Committee members heard Zuck outline the historical origins of Danvers’s Town Manager Act and the practical reasons to keep its management-centered structure. “The intent of the Town Manager Act was to move away from what I call small-town politics ... and to have a system of professional management,” Zuck said. He told members that in his view the manager should be empowered to organize municipal operations and that excessive board approval requirements could make routine management decisions “slightly more political.”
Zuck did say he would endorse two of the committee’s proposed changes: eliminating a residency requirement for the town manager and moving the town accountant’s appointment to increase managerial control of the finance function. He added that any nonresident manager would need to live within reasonable commuting distance and be present in the community when required. He also recommended maintaining strong communication between the manager and the Select Board rather than adding legislative constraints that could hamper operational flexibility.

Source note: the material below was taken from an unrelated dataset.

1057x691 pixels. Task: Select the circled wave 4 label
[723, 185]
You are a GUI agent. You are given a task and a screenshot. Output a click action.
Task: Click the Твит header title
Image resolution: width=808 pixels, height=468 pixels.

Committee discussion after Zuck’s presentation focused on specific drafting choices in the red-line version of the Town Manager Act the committee is preparing for a report to the Select Board. The committee debated and then approved moving a proposed recall-election subsection earlier in the act so it sits with other elected-office provisions. Members also voted to remove a proposed clause that would have required the town manager to give 30 days’ advance notice to the Select Board before reorganizing departments and instead inserted a simpler requirement that “the town manager shall notify the Select Board of such change.” At the same time the committee left in place language that expects the manager to provide reports to the Select Board, and members agreed to clarify that such reports should be provided “at least monthly.”
The committee discussed implementation details and next steps: members asked staff to reconcile language between the Town Manager Act and the Town Meeting Act so the two documents read consistently; several members suggested preparing an orientation packet and an annual forum to increase engagement by town meeting members; and the committee set an internal target to submit a draft report to the Select Board by mid-May.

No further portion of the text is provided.